§ **SHORT TASK**: Render everything from the line containing "Mark where the" down to the end of the listing as a Markdown table with the columns Row and Line, omitting blank lines.

§ **Listing for locating displayed items**:
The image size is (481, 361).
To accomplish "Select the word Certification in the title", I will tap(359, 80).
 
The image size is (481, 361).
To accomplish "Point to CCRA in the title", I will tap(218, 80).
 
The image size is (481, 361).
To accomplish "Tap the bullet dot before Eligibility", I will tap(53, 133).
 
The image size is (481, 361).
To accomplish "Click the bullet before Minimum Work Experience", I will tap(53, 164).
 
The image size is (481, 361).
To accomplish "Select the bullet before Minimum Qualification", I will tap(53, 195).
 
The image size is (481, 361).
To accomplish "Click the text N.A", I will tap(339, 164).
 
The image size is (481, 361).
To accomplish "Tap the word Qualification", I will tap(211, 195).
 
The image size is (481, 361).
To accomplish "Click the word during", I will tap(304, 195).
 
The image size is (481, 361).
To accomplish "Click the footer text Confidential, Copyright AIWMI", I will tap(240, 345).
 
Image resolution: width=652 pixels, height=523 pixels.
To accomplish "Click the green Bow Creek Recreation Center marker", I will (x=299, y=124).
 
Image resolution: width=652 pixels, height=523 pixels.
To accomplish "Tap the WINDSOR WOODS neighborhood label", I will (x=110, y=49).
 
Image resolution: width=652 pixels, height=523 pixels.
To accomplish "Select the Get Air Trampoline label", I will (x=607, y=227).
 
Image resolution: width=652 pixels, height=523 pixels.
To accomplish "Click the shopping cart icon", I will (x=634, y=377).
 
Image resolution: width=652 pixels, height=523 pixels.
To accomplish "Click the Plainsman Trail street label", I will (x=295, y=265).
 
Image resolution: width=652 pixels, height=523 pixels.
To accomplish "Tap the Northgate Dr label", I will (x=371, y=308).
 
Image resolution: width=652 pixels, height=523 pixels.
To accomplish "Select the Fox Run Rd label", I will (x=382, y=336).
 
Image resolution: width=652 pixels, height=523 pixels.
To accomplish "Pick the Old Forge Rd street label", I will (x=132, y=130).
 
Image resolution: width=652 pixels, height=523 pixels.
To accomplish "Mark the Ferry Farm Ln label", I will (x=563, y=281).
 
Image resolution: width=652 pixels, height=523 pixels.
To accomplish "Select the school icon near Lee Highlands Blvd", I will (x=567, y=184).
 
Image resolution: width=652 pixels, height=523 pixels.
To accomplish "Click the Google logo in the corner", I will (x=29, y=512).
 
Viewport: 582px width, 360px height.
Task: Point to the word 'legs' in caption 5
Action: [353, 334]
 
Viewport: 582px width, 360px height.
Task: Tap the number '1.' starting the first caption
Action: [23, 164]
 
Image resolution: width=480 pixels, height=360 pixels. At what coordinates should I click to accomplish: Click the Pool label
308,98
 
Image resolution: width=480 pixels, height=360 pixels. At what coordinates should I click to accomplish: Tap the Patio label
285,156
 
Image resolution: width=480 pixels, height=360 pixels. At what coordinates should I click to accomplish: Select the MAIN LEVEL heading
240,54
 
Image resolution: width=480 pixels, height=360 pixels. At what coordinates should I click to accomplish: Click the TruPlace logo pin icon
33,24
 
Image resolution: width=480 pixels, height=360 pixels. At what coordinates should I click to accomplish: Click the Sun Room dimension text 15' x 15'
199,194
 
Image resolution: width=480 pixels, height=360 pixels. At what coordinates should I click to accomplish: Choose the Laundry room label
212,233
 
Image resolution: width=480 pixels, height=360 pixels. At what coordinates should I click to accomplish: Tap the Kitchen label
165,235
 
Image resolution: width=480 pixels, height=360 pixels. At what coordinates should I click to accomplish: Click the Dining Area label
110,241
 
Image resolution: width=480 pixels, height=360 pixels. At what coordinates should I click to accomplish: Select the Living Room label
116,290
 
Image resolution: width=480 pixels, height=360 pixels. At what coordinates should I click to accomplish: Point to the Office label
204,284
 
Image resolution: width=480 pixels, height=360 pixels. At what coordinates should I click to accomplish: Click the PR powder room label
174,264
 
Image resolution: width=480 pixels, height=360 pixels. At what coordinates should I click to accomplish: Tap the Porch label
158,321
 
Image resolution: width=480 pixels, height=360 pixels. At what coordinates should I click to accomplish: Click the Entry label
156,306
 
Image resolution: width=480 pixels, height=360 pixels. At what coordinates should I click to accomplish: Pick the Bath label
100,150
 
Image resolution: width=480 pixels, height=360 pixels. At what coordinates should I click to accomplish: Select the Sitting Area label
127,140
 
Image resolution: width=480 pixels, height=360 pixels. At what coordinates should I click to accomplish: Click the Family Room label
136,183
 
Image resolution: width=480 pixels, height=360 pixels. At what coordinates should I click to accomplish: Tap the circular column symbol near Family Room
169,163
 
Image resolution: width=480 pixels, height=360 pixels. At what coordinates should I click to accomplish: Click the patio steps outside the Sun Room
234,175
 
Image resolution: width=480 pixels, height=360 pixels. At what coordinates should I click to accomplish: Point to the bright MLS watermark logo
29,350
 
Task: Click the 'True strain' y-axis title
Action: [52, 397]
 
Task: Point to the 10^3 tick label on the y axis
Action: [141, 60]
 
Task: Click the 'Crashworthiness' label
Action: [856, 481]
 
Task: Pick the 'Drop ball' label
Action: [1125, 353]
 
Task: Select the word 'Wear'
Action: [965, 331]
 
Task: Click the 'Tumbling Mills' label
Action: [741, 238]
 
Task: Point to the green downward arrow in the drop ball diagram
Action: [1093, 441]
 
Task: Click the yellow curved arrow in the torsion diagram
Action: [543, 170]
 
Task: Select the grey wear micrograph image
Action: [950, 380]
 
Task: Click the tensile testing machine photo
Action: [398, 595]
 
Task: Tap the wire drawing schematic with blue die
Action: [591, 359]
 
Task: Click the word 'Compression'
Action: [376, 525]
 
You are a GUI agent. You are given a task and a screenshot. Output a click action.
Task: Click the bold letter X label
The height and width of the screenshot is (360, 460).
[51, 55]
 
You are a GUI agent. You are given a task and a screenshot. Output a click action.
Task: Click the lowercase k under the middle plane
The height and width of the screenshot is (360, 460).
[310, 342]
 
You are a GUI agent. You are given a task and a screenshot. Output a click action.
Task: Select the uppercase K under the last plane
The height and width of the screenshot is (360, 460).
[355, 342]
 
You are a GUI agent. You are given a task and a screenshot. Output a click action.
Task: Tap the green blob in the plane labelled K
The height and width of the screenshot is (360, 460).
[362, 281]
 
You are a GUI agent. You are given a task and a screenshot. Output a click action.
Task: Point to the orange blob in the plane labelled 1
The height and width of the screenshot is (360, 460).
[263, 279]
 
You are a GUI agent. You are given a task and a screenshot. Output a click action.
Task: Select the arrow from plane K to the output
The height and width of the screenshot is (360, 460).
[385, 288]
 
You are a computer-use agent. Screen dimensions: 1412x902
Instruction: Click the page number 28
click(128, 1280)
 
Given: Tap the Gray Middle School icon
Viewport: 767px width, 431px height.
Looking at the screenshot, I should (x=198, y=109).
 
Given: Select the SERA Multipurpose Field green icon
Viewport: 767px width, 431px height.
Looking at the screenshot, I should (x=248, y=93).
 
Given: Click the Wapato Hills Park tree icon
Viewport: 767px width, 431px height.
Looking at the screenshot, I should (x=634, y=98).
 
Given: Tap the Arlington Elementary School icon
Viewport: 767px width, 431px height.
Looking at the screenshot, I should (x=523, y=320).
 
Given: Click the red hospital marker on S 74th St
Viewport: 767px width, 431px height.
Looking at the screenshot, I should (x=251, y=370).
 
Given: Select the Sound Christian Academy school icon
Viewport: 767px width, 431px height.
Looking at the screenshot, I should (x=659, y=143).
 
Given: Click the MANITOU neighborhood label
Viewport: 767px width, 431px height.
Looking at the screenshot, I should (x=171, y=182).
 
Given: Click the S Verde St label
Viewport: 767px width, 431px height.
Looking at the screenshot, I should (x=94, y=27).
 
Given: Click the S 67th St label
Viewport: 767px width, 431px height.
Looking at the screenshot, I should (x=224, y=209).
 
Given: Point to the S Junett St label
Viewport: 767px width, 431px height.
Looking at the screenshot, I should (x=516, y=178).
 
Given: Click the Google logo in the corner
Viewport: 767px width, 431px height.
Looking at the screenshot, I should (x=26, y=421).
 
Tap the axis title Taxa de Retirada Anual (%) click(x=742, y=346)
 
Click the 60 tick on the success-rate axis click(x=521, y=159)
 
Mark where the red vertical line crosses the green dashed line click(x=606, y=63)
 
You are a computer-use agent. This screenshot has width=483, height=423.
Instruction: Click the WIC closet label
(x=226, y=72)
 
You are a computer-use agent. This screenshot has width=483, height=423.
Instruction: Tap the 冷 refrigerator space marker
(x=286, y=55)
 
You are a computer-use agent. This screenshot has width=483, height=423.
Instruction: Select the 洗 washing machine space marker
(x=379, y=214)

§ **SOLUTION BELOW**:
| Row | Line |
|---|---|
| 1 | Mark where the red vertical line crosses the green dashed line click(x=606, y=63) |
| 2 | You are a computer-use agent. This screenshot has width=483, height=423. |
| 3 | Instruction: Click the WIC closet label |
| 4 | (x=226, y=72) |
| 5 | You are a computer-use agent. This screenshot has width=483, height=423. |
| 6 | Instruction: Tap the 冷 refrigerator space marker |
| 7 | (x=286, y=55) |
| 8 | You are a computer-use agent. This screenshot has width=483, height=423. |
| 9 | Instruction: Select the 洗 washing machine space marker |
| 10 | (x=379, y=214) |